**Required work**
Please copy the listing word for word, beginning at its first line and stopping after the line that contains "Looking at the". Leave the pictures out of your answer.

**Data extract**
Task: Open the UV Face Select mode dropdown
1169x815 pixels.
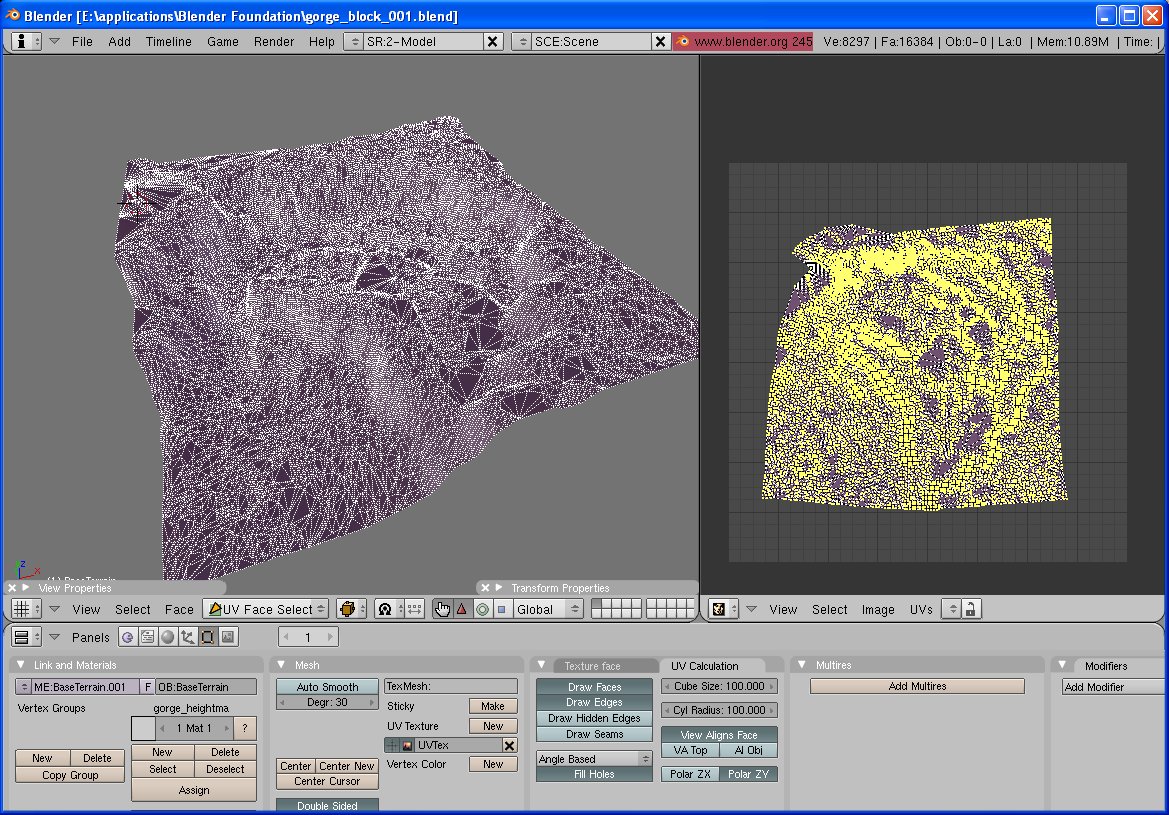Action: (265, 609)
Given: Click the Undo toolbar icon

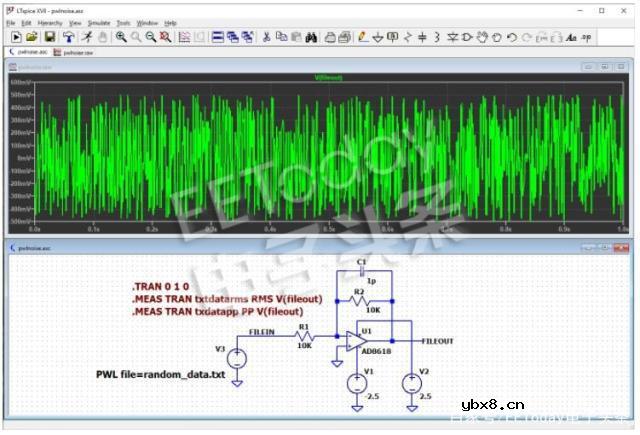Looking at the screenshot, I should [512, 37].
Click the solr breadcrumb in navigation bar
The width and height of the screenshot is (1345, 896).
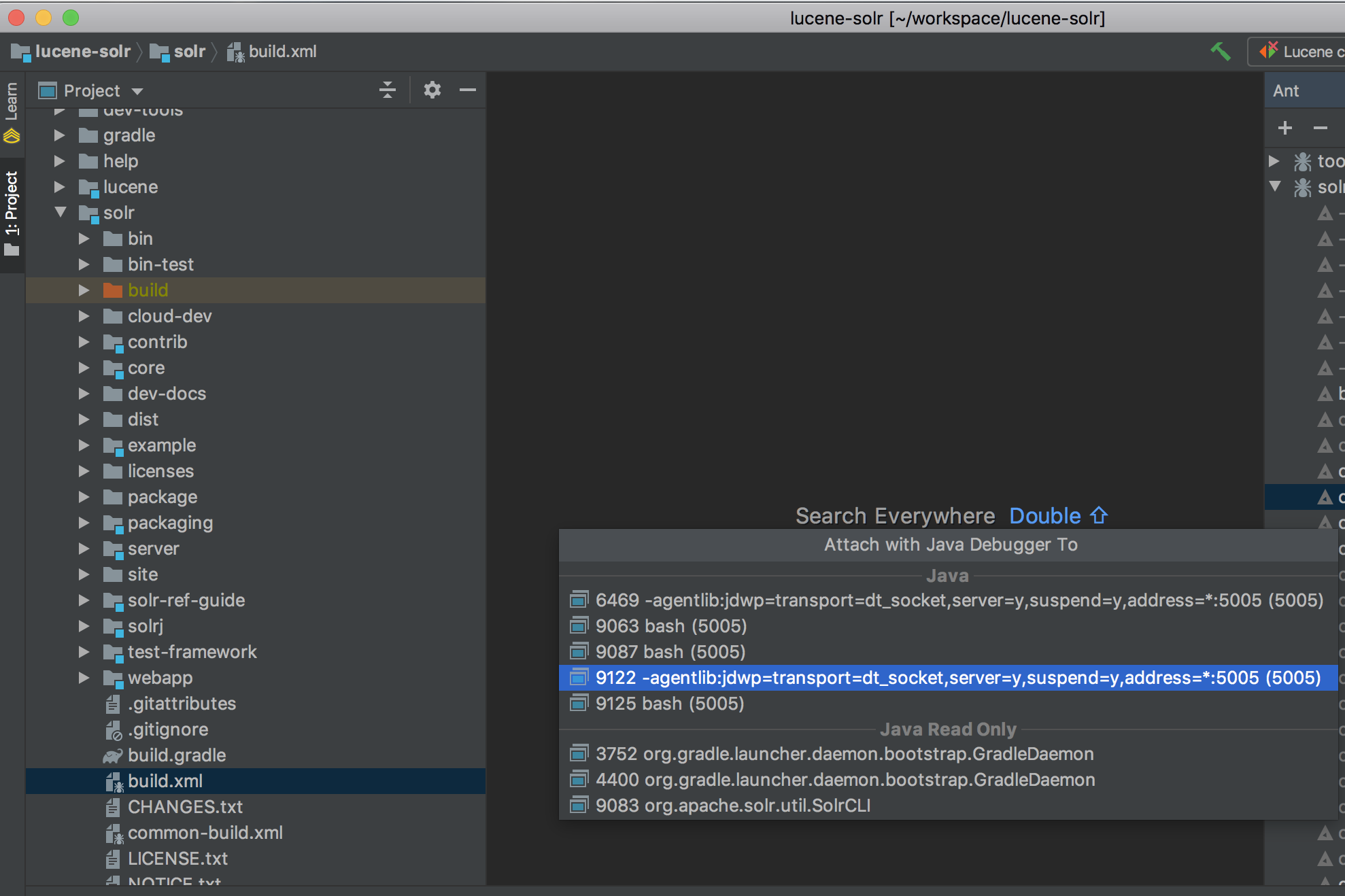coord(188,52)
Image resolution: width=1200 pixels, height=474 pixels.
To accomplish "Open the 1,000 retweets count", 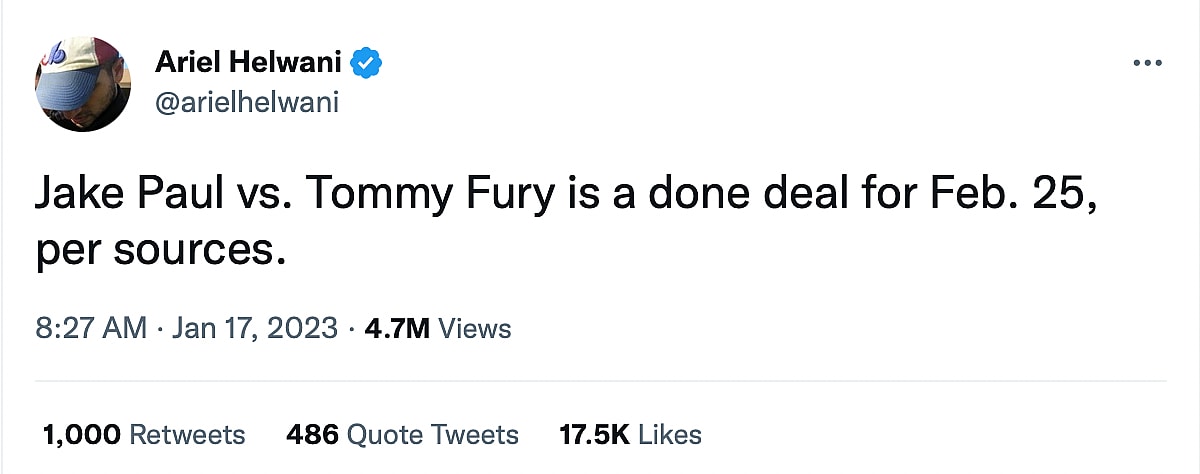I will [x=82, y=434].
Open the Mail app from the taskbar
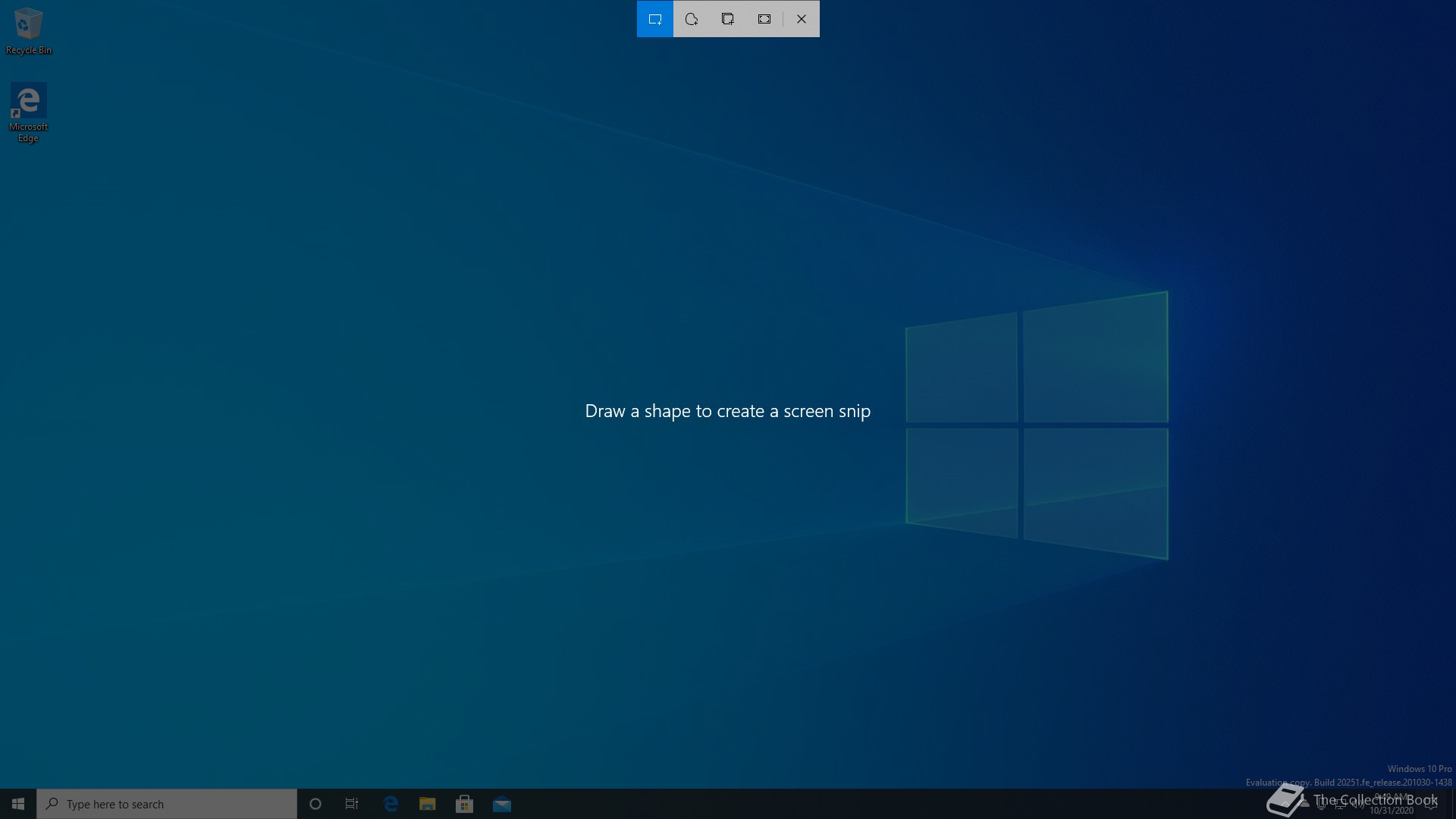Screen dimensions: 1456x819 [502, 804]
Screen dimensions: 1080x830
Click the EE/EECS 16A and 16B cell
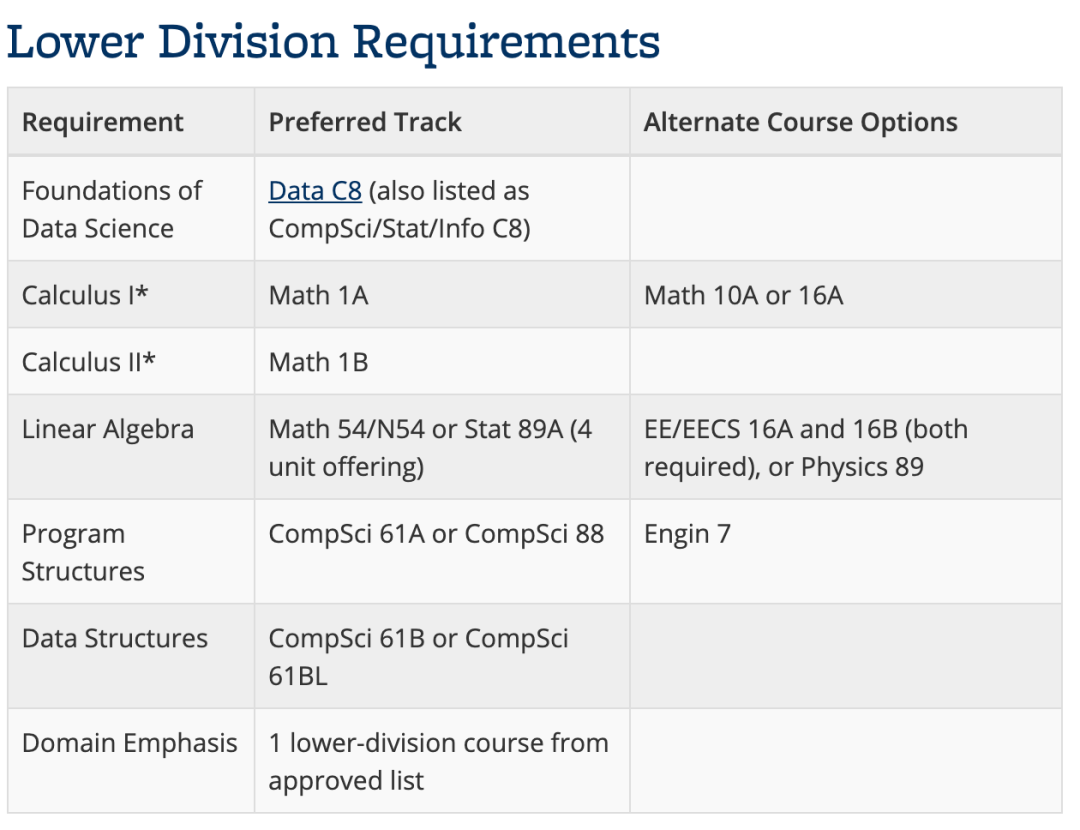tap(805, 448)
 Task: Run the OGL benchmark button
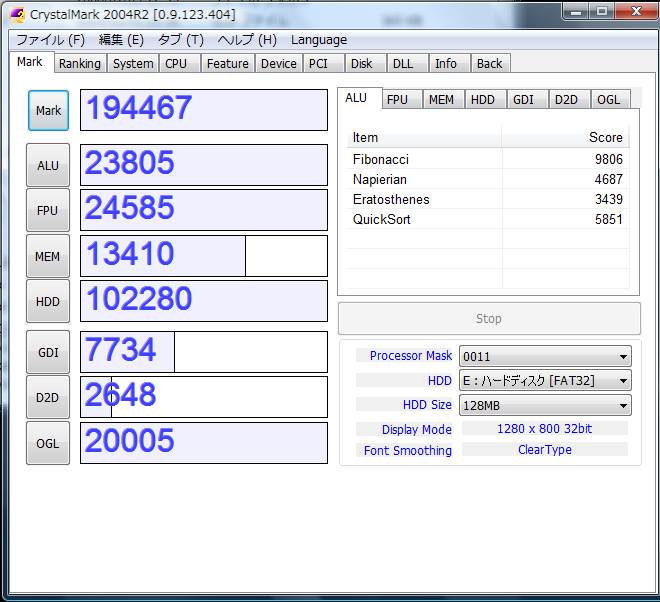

**Output of the task**
Task: Open the UV Face Select mode dropdown
1169x815 pixels.
Action: (265, 609)
Given: Click the Undo toolbar icon

Looking at the screenshot, I should [512, 37].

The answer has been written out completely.